- _YOUR TASKS_:
1. State whether each statement below agrees with the online banking passage, answering yes or no and quoting the deciding words: (a) Bank of America had 36.3 million online banking users in Q4 2018; (b) Cogni Inc raised $17 million in seed funding; (c) N26 has more customers than Revolut.
2. Write the next part of the online banking passage, beginning after its final sentence.

== STUDY TEXT

The fact that online banking market is one of the most rapidly growing financial business verticals has been underlined by the robust consumer banking trends in recent times. For instance, the consumer banking segment of Bank of America depict commendable growth in the final quarter of 2018 and is expected to continue doing so in the years to come, moderately impacting the overall online banking industry.
U.S. Digital Banking Market Revenue, By Type, 2017 & 2024
Indeed, Q4 2018 saw the Bank of America registering 26.4 million mobile banking users and 36.3 million online banking users. Of all the Consumer Banking sales, 27% were digital sales and 49% of all digital sales came from mobiles. Besides the conveniences offered by online banking, the large millennial population is also helping to add impetus to the online banking industry growth. Estimates show that millennials make up for nearly 83 million digital users who prefer to use digital bank channels to carry out their transactions and being the most recognized demographic segment in the current economic sector, their activities have become a major avenue for the growth of the online banking market.
Since the online banking industry has come to hold significant promise for further expansion in the future, investment in online banking has been pouring in rapidly in recent years. For instance, Cogni Inc, a lifestyle banking startup based in New York, recently raised $1.7 million seed funding as it prepares to launch. Cogni Inc basically aims to be a single payment and commerce platform which will hold deposits for consumers and book their hotels, flights and movie tickets. Such models have been highly successful outside the U.S. Significantly, 2% of Cogni is owned by Barclays, one of the largest and most recognized investment banks in the world.
Experts opine that in the recent years, online banking has been creating one milestone after the other with new players entering the online banking market and thriving within a short period of time. Two of the leading European digital banks, namely N26 of Germany and Revolut of UK have 2 million and 3.3 million customers respectively and as they prepare to make their debut in the U.S. in 2019, they are anticipated to garner significant number of customers there as well. One of the features that has made easy for these banks to gain such as huge number of customers is the simplicity of opening an account. Digital banks are easily winning the competition against brick and mortar banks to win customers as they let customers use only the mobile phone to open an account, that too within only a few hours.
The advent of mobile phone technology has its own role to play in the expansion of the online banking as the tech savvy millennial population, who are also poised to become the leading force in the banking industry, have been found to use their mobile phones to access their financial institution more than 8 times in a typical month and their common activities involve checking account balance, transferring money between accounts, checking recent transactions and receiving notifications from banks. Online banking trends suggest that customers, millennials and non-millennials alike, are increasingly adopting to the ease of mobile banking and thus driving the online banking market further.

====
== RECORDS SHOWN

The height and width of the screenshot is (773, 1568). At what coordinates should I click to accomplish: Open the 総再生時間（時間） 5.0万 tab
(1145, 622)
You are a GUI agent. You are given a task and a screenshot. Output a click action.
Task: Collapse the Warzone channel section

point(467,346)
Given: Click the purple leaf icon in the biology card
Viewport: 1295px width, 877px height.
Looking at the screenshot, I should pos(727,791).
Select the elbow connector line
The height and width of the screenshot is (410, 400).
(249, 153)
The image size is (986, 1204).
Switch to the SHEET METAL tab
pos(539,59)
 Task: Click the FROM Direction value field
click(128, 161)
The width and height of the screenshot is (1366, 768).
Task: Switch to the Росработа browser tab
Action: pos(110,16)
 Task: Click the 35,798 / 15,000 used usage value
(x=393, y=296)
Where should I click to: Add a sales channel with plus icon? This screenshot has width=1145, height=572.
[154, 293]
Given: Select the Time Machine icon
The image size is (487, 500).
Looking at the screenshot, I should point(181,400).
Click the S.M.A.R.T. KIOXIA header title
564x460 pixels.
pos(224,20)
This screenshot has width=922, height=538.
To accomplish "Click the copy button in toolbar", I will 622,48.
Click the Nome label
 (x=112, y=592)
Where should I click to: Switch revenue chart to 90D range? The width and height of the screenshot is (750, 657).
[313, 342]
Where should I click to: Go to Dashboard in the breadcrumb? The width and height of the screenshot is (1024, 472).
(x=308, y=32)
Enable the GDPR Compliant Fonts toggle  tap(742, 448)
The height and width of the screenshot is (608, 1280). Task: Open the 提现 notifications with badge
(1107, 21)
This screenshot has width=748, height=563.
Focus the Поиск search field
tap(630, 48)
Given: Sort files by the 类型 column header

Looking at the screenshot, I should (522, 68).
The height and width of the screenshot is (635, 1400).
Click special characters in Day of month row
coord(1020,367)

====

- _TASK ANSWERS_:
1.
(a) Yes: "Q4 2018 saw the Bank of America registering 26.4 million mobile banking users and 36.3 million online banking users."
(b) No: "recently raised $1.7 million seed funding"
(c) No: "N26 of Germany and Revolut of UK have 2 million and 3.3 million customers respectively"

2.
Financial institutions are coming to notice this trend for online banking of branch-based banking falling behind mobile banking and some of the heavy-weights in the banking industry have decided to shut down branches while adding to their array of online banking solutions, which has added a further impetus to the online banking market. For instance, Bank of America has cut off numerous branches as it registered that visits to brick-and-mortar branches can be reduced by 33% if focus is instead turned to online banking solutions such as mobile, online and ATM services.
In fact, Bank of America’s virtual AI assistant, Erica, attained a resounding success soon after its launch when it was recorded that nearly 4.8 million users had 23 million interactions with the chatbot. Such reconsiderations for necessity and cost-effectiveness of physicals branches that are attracting lower number of visitors are causing banks to become more tach savvy and less traditional. Instead, they are more inclined to use the subsequent budget surplus that is created by closing branches for improving their mobile apps.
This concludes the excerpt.